Friday, June 27, 2008

Competition

I have a weird relationship with one of my cousins. For as long as I can remember, we have always competed with one another. As a child, I was motivated to get straight A's, because I knew that my cousin could never accomplish this feat. And she bragged about all of her fashionable clothes, because she knew that my family could never afford them.

Although it was a horrible part of our relationship, we have managed to keep this horrible tradition alive. To this day, we still compete about nearly everything. We even compete about things that aren't desirable - like who is more sleep deprived or who has the worst luck. It is ridiculous.

Anyways, my cousin is trying to buy a house in a very ritzy area in northern Kentucky. Honestly, I was happy to hear about her move, because her current neighborhood is going into the shitter (there are open drug transactions, people partying all night, etc.). She has two young children, and I want them to grow up in a healthy environment.

Last week, my cousin called to tell me that their home loan didn't go through - they have too many liabilities (own a small business, car payments, student loans, home equity loan, etc.). She was heartbroken. I felt really bad for her. She said something along the lines of , "Every time I really want something to happen, it doesn't happen." I told her that I completely understood how she felt.

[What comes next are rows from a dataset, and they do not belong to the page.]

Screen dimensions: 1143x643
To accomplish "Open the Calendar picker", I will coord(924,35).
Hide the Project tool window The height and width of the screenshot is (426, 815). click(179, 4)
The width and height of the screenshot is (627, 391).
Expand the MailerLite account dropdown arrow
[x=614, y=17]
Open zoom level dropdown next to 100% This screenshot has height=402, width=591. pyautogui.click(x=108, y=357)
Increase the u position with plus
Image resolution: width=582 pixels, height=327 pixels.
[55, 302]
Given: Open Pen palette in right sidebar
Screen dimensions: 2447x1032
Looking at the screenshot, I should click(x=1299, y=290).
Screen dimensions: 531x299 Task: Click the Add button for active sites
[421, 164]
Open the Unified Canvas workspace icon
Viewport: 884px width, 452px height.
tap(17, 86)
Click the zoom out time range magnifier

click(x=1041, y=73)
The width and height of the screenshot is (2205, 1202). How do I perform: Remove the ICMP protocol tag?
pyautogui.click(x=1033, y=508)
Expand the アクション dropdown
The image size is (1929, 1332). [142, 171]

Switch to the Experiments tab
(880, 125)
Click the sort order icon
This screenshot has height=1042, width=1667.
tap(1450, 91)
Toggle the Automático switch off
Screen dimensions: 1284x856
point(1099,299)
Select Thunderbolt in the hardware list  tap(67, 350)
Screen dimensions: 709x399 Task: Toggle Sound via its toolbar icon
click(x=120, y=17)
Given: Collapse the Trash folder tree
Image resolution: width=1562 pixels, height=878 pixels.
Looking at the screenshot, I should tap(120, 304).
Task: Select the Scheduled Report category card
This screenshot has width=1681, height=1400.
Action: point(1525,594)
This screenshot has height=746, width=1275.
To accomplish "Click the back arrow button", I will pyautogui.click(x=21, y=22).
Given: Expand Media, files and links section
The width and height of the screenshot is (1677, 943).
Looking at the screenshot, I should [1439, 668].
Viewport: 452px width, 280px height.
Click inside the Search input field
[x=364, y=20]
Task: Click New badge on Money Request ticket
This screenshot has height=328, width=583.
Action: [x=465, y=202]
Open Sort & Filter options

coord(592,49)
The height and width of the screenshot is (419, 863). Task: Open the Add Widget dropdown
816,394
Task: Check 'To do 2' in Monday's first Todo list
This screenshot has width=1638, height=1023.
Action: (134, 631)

Instead of accepting my sympathy, she got very defensive with me. She asked me how I could possibly understand how she felt. I was taken aback by her comment and sat in silence for a moment. She proceeded to tell me that I have everything I want - a happy marriage, a college degree, a home on the east coast, and two sweet babies. And she is completely right.

The thing that pissed me off was her attitude. She acted like everything was given to me, with no trials or tribulations along the way. I have worked EXTREMELY HARD to get to the place where I am. Although it was tempting, I almost started a discussion on whose life has been harder. But by doing that, I would simply be continuing our ignorant competition. So, for the first time in my life, I let it go. I let her win.

I think I am finally over it. I am secure enough in my own life, that I don't need to compete with her anymore.

15 comments:

Anonymous said...

She didn't win...you did! You came out of that conversation looking better than she did...and she knows it too! She's feeling bad things didn't go her way and unfortunately, she feels comfortable enough with you to take it out on you.

BTW....LOVE your new blog look! I love it love it love it!!! It looks very summery and fresh!!! :)

Unknown said...

I agree you came out on top, she was being a little nitpicky after not getting what she wanted and now is somehow blaming you.

Mama Smurf said...

OMG...I can so relate...I have the same kind of relationship with a cousin also. I feel like no matter what comes out of my mouth she is constantly "one upping" me. When we talk on the phone I can barely get a word in edgewise...it's frustrating...I gave up on that relationship a while ago and only speak to her sporadically now because I just couldn't stand the competition any more.

Marni's Organized Mess said...

Good for you.

I just have to know about your layout too. Did Mary do it? It's fancy fancy. I LOVE it!!

Colleen - Mommy Always Wins said...

That sucks...you're right - I'm sure you worked very hard to have all the things you have! Too bad that it had to be an argument with a friend/relative that you seem to be relatively close with. I'm sure part of it was just her frustration at her own situation!

amanda said...

pretty sure you won sister.

high five for taking the high road. even though it sucks :)

btw - simply love the new look! its very fun!!

TEACHBROECK said...

WOW great new look...I have had the same generic look since day one...no idea how to change it ha!

Tabitha said...

Good on you!! You did the right thing by just letting her win.

I absolutely love your new look blog. I have wanted to change mine for ages and don't want any of the blogger templates ~ did you get someone to do it for you? I want a change and this has made me decide I would like something different!! Yours looks just great!!
love and hugs ~ Tabitha XXX

Antropóloga said...

Very mature. It's hard to break cycles.

Melain said...

Congratulations. Childhood rivalries usually follow us to the grave. It's amazing that you conquered it so young. Though I do pose a quesion: Would it be as easy to let go of the competition if you WEREN'T winning? Hmmmm...

Anth said...

Congratulations! When I respond in a mature fashion to someone else's retardedness, I feel like such an adult. It feels nice. And I hope you felt all mature and awesome too!

Chastity said...

You definitely came out ahead on this one. The one-upping is sort of hard to get away from, especially when you've done it with this person your entire life. Congrats to you for being the mature one.

misguidedmommy said...

can i just tell you how happy i am to not be the only one with this same problem. it's even with my cousin. how odd.

Rachel said...

Sounds like she is jealous of you even though you worked really hard. I hate stinky stuff like that. It leaves bad tastes in my mouth. You were just trying to be nice and I am sure you feel that things don't go your way either. We all feel that at times. I am sorry for the conversation.

tracey.becker1@gmail.com said...

Good girl. Acknowledging it is the first step. Breaking it will be a continuing step. I hope she gets a new chance at a better location.